Your goal: Take the data below and extract the lines from the one with "Характеристики (224, 59)" to the one with "Фотографії (59, 59)", inclusive, exactly as written.
*-*-*
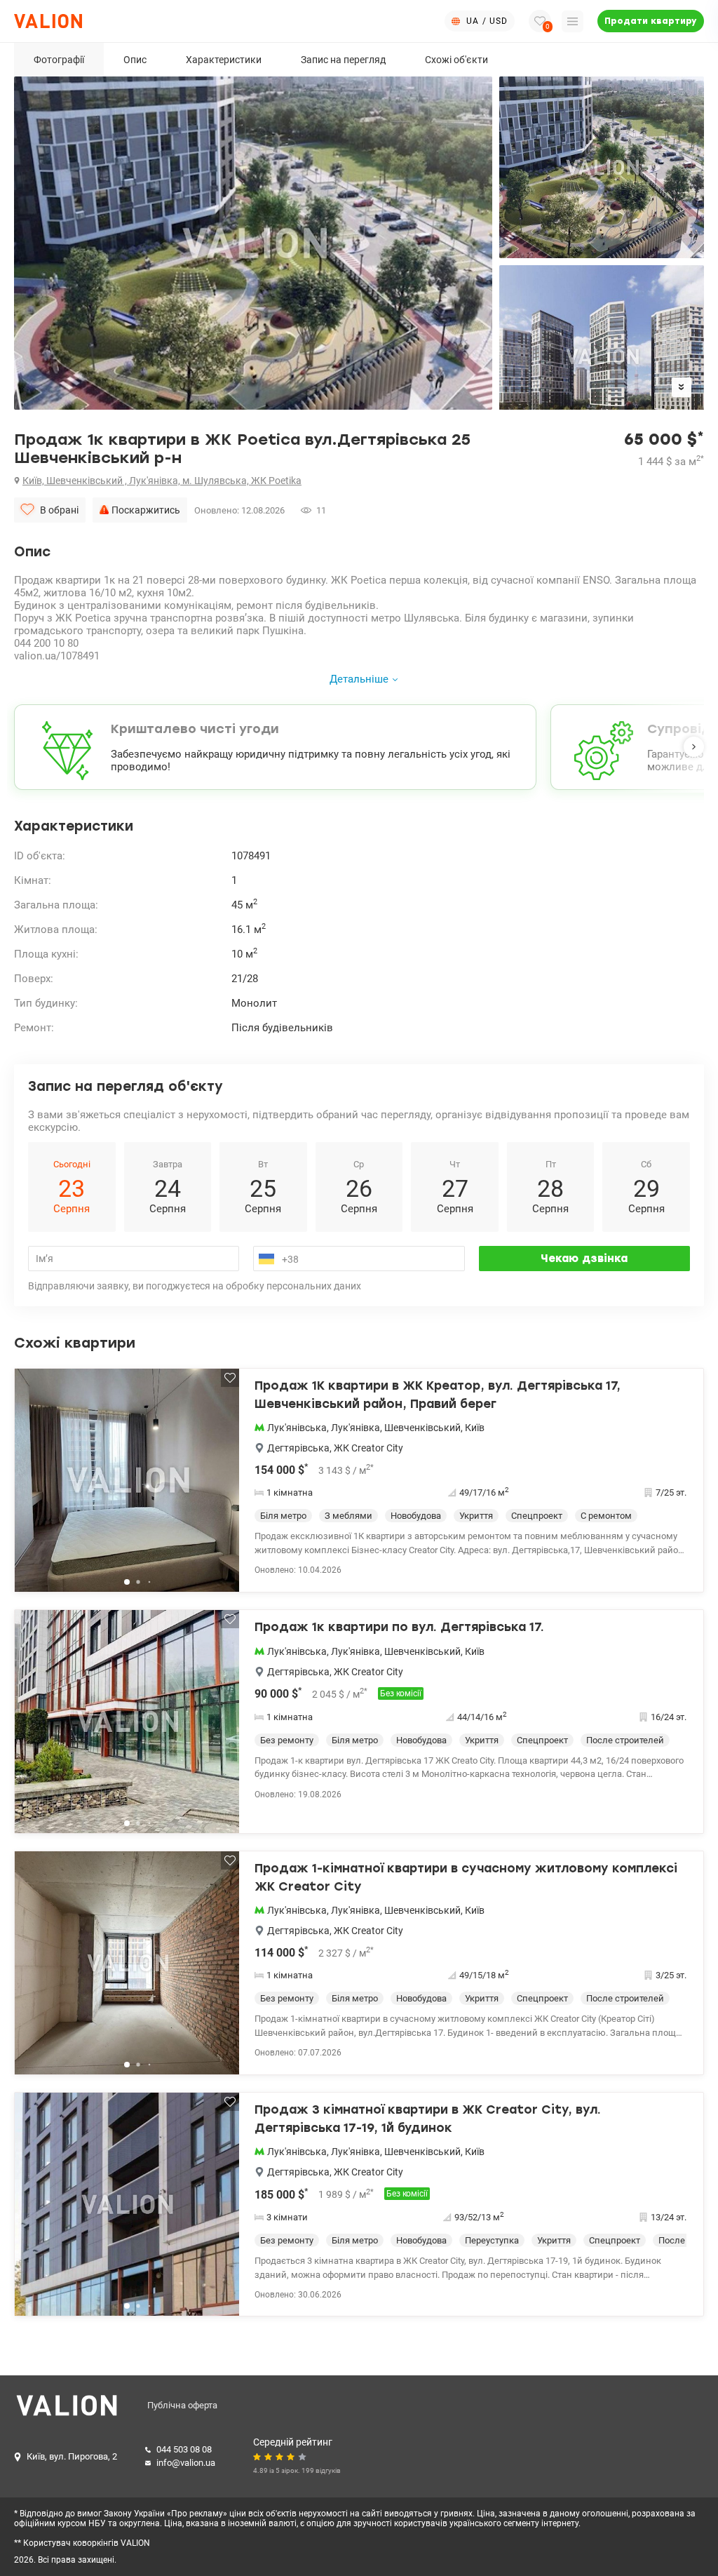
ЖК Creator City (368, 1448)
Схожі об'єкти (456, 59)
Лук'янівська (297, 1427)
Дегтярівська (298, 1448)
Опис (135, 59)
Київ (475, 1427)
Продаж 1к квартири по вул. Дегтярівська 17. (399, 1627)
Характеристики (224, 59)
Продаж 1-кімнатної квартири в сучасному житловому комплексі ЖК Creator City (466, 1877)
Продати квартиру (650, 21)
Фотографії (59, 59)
*-*-*
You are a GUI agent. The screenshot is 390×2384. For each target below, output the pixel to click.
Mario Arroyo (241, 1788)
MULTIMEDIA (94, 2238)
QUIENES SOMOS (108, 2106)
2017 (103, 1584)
*-*-*
Problem solution:
Характеристики (224, 59)
Продаж 1-кімнатної квартири в сучасному житловому комплексі ЖК Creator City (466, 1877)
Продати квартиру (650, 21)
Фотографії (59, 59)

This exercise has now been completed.